En tant que règle de l’art, la vraisemblance va être poussée au-delà des espérances aristotéliciennes au cours des siècles, avec l’art figuratif notamment, qui va tenter de calquer la nature au plus près, avant que ne soit inventée la photographie dans la première moitié du XIXème siècle. Préalablement à la représentation, l’artiste doit étudier et connaître dans le moindre détail ce qu’il veut représenter. Léonard de Vinci verra dans le miroir le comparatif à même de déterminer la qualité d’une peinture et l’on peut lire à ce propos : « Lorsque tu veux voir si ta peinture est totalement conforme à la chose que tu as reproduite d’après nature, prends un miroir et fais s’y réfléchir l’objet vivant, que tu compareras avec ton tableau. Considère bien si l’image qui est dans le miroir et celle qui est sur la toile sont conformes l’une à l’autre. Il faut surtout prendre le miroir pour maître (…). Est plus louable la peinture qui est le plus conforme à la chose imitée. Comment atteindre un tel résultat ? Comment faire pour que la peinture soit plus vraie que nature ? Pour de Vinci, il est impératif d’étudier scientifiquement ce que l’on représente, ce qui implique d’être géologue pour peindre des paysages, botaniste pour dessiner des plantes et vétérinaire pour croquer des animaux : « Le peintre doit nécessairement, afin de bien savoir mettre les membres dans les attitudes et gestes que peuvent faire les nus, connaître l’anatomie, dans les différents mouvements et efforts, le nerf ou le muscle qui en est responsable. (…) Je soutiens ceci à la confusion des peintres qui entendent arranger les choses de la nature, comme ceux qui représentent un petit enfant d’un an, dont la tête entre cinq fois dans la hauteur, tandis qu’eux l’y font entrer huit fois. Et la largeur des épaules étant égale à la tête, eux la font deux fois plus grande, et ils réduisent un bambin d’un an aux proportions d’un homme de trente. »[5].

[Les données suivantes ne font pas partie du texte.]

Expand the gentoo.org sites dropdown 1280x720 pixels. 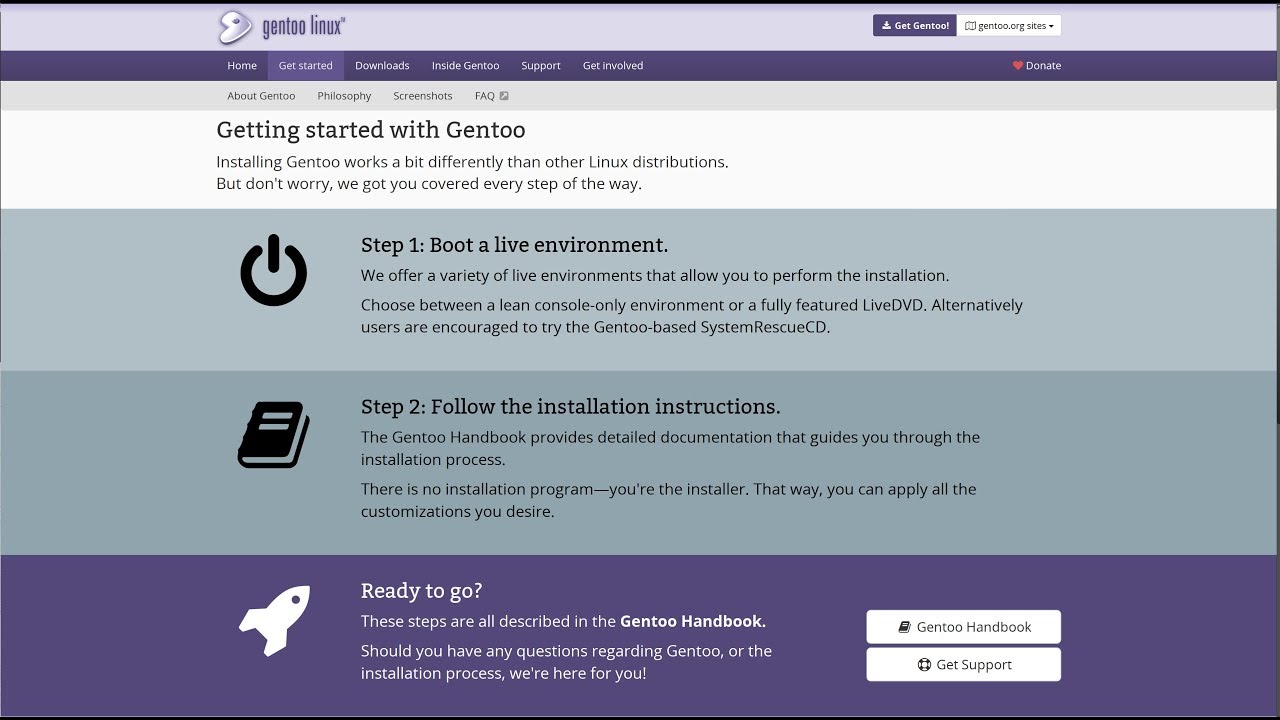[1009, 26]
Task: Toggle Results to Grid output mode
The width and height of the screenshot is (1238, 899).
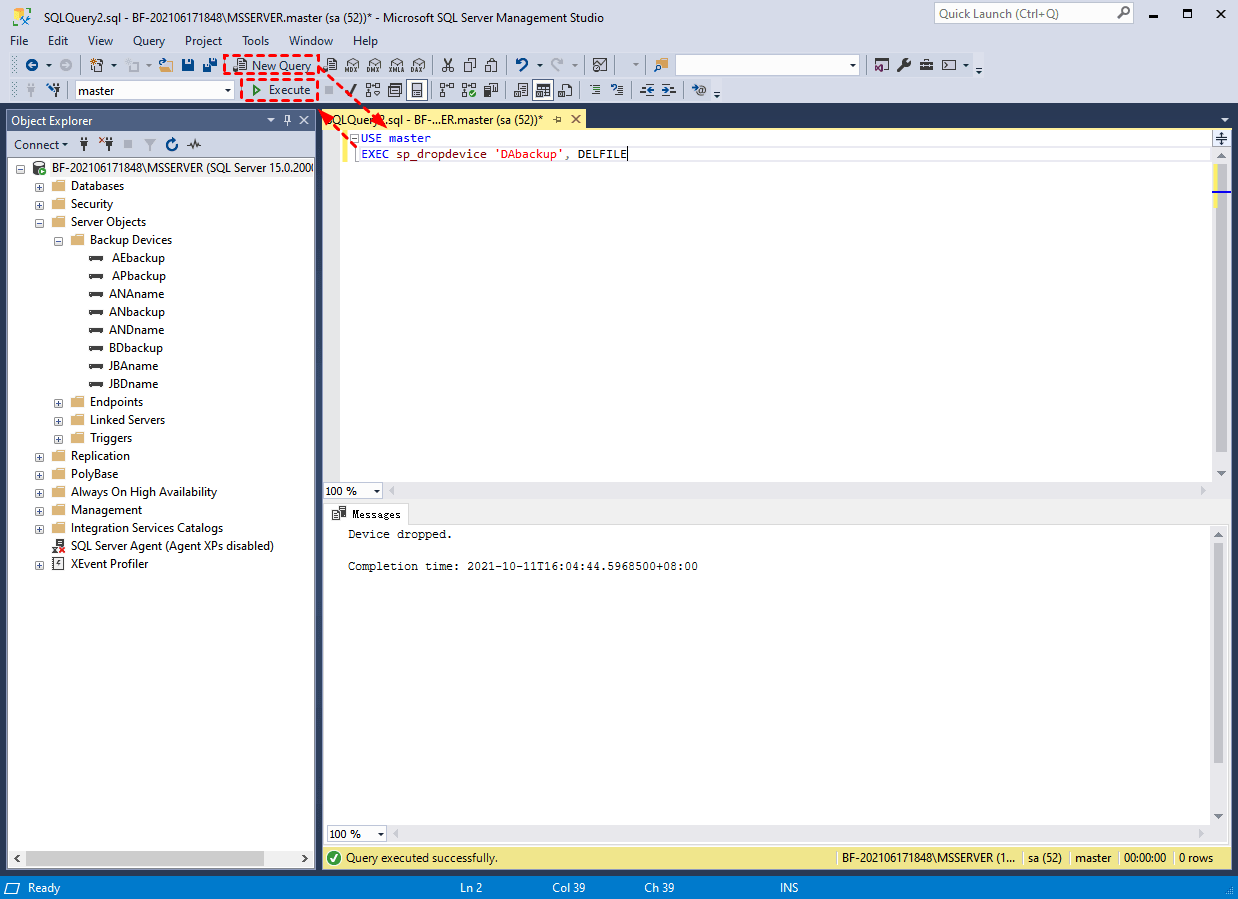Action: tap(542, 90)
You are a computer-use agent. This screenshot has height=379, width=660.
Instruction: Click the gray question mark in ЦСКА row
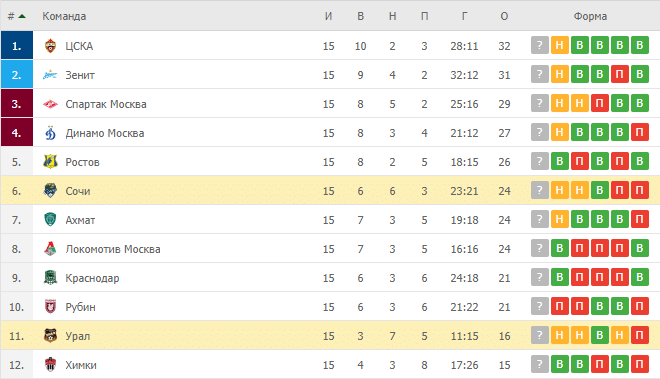coord(540,45)
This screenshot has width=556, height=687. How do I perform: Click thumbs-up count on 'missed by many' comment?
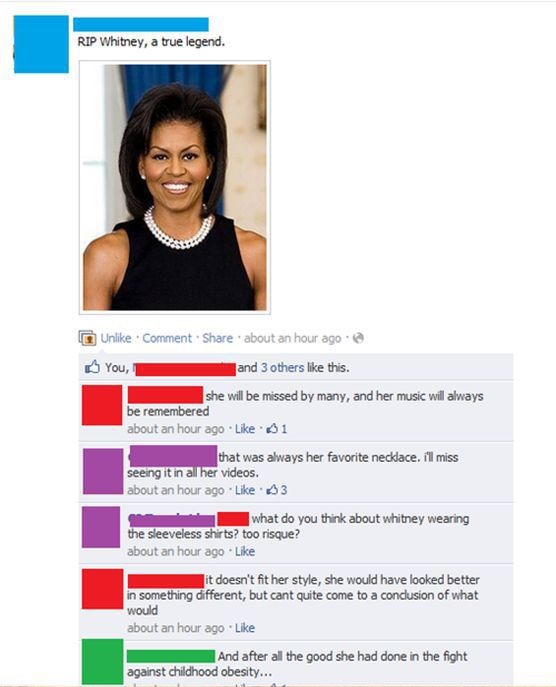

Le figuratif : un réalisme empreint de subjectivité et d’esthétisme

La méthode a fait école puisque de nos jours nous trouvons des peintures hyper-réalistes qui se confondent avec la photographie quant au rendu. Mais, dans quelle mesure ce jusqu’auboutisme imitatif dans l’art n’induit pas une dépersonnalisation de l’œuvre d’art ? Dans quelle mesure cet impératif de la vraisemblance ne remet pas en cause le statut d’artiste au profit de celui de l’artisan qui applique ses règles de l’art au mieux et sans s’investir, afin d’obtenir le résultat le plus achevé ? Très critique quant aux arts, Rousseau estimera que le peintre impose toujours sa vision des choses, son point de vue, sa subjectivité au spectateur à la faveur d’une parodie de réalité entachée de partialité : « Il [le peintre] n’imite dans ses tableaux que les images des choses (…) : il ne cherche même pas à rendre la vérité de l’objet, mais l’apparence ; il le peint tel qu’il paraît être, et non tel qu’il est. Il le peint sous son seul point de vue ; en choisissant ce point de vue à sa volonté, il rend, selon qu’il lui convient, le même objet agréable ou difforme aux yeux du spectateur »[6]. Outre la dispute de Rousseau, on ne peut nier que le peintre choisit la position de son modèle, agence la scène à son goût : Il préside à sa composition et impose de la sorte son esthétique. Son rôle s’avère ainsi relativement déterminant.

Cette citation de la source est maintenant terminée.